Yeah, and one that has been said many times throughout these threads.

dowd, Sunday, 13 April 2008 22:25 (eighteen years ago)

wait is that some of that drunko spew I covered the thread with the night you guys decided two threads wasn't good enough for your painfully redundant cheerleading

El Tomboto, Sunday, 13 April 2008 22:25 (eighteen years ago)

because it is true that I am a pretty insightful guy

El Tomboto, Sunday, 13 April 2008 22:26 (eighteen years ago)

some of us think that GOP voters reckoned that McCain was the best of an overall sorry lot of nominees ... and folks would be snowed by his 2000-era press coverage.

Eisbaer, Sunday, 13 April 2008 22:30 (eighteen years ago)

And the left always thinks that the right are Machiavellian geniuses anyway. They never make mistakes - they just ant us to think they make mistakes...

dowd, Sunday, 13 April 2008 22:32 (eighteen years ago)

McCain slipped through to the nomination because the GOP base was horribly fractured. Tho I think I agreed with other points made in the "drunko spew."

Daniel, Esq., Sunday, 13 April 2008 22:32 (eighteen years ago)

http://i29.tinypic.com/107rfyh.jpg

Kerm, Sunday, 13 April 2008 22:58 (eighteen years ago)

this whole obama/elitist/"bitter" flap has been interesting. it worries me.

he clearly was alluding to the line that working-class voters have a kind of "false consciousness" which explains why they repeatedly vote for candidates who are effectively working against their economic and other interests. in the open field of presidential politics this canard doesn't play too well.

in trying to explain himself obama could have dug himself a deeper hole. he (i think tellingly) jumbled up guns, religion, and immigrant-hating into one package. strangely i don't see the media jumping on him for this, perhaps because the sentence was a bit incoherent and would be hard to package as a soundbite without contextualization (which of course the media hates).

amateurist, Sunday, 13 April 2008 23:47 (eighteen years ago)

i figured that the "elitist" charge against obama was gonna come up eventually. in fact, i'm more surprised that it's taken this long for the issue to become explicit than that it's been raised at all.

for such an alleged "non-issue," class has a funny way of tripping up american politicians.

Eisbaer, Monday, 14 April 2008 00:29 (eighteen years ago)

lol clinton and mccain are amateurs - the bush campaign never said kerry was elitist - they said he windsurfed - THAT is how its done

jhøshea, Monday, 14 April 2008 00:31 (eighteen years ago)

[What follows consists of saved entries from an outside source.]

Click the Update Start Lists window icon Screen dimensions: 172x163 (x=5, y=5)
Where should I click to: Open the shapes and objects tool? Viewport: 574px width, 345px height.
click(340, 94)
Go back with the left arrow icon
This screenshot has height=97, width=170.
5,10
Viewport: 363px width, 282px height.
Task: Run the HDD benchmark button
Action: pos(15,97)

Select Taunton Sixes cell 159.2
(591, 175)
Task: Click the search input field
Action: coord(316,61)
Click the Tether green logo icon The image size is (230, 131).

btw brogress jpg is quite terrifying

jhøshea, Monday, 14 April 2008 00:32 (eighteen years ago)

Anyone else watching this "compassion forum" on CNN right now? Obama's getting applause at obvious applause lines, but I think overall Clinton totally smoked him. :(

Johnny Fever, Monday, 14 April 2008 01:18 (eighteen years ago)

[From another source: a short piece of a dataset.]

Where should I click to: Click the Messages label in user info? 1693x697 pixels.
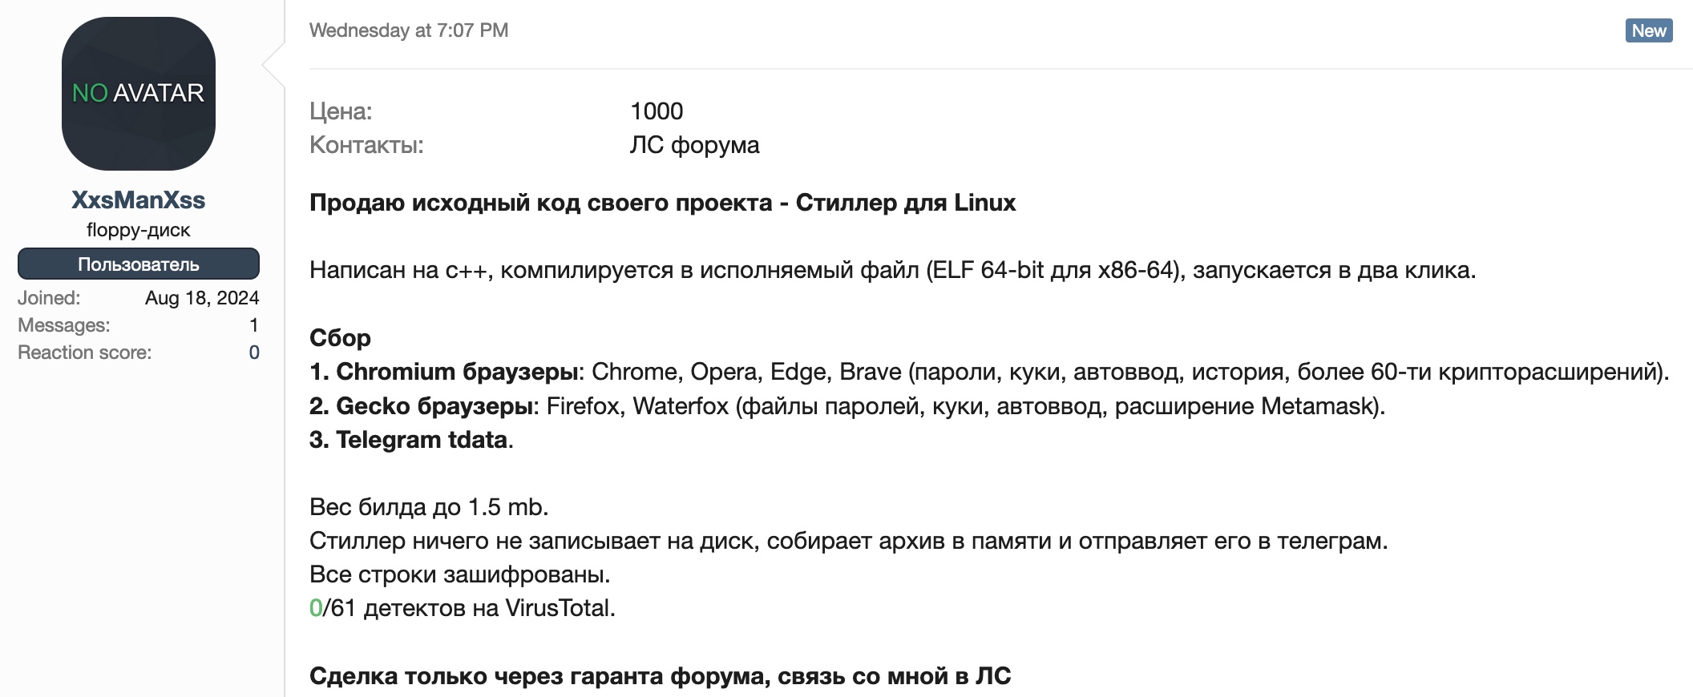click(64, 325)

This forum is the nadir of the entire campaign season.

Clay, Monday, 14 April 2008 01:20 (eighteen years ago)

do people still care about his pastor?

Catsupppppppppppppp dude 茄蕃, Monday, 14 April 2008 01:21 (eighteen years ago)

i don't ... dunno if others do, but i don't think that it's a big issue in PA (the "elitist" flap is 100% about class, an issue that [despite the fervent wish of certain ILXors] hasn't been purged from the post-bill clinton democratic party).

Eisbaer, Monday, 14 April 2008 01:28 (eighteen years ago)

lol clinton and mccain are amateurs - the bush campaign never said kerry was elitist - they said he windsurfed - THAT is how its done

lol OTM but in the absence of the kind of easy ammo the kerry campaign kept presenting on silver platters the anti-obama folks gotta do the best they can

J0hn D., Monday, 14 April 2008 01:31 (eighteen years ago)

This forum is the nadir of the entire campaign season.

I don't think that's true, actually. I'm completely fascinated that, in 2008, we're just now getting around to having an open forum where candidates can publicly discuss how faith would inform policy decisions instead of just waiting until after the inauguration and finding out later.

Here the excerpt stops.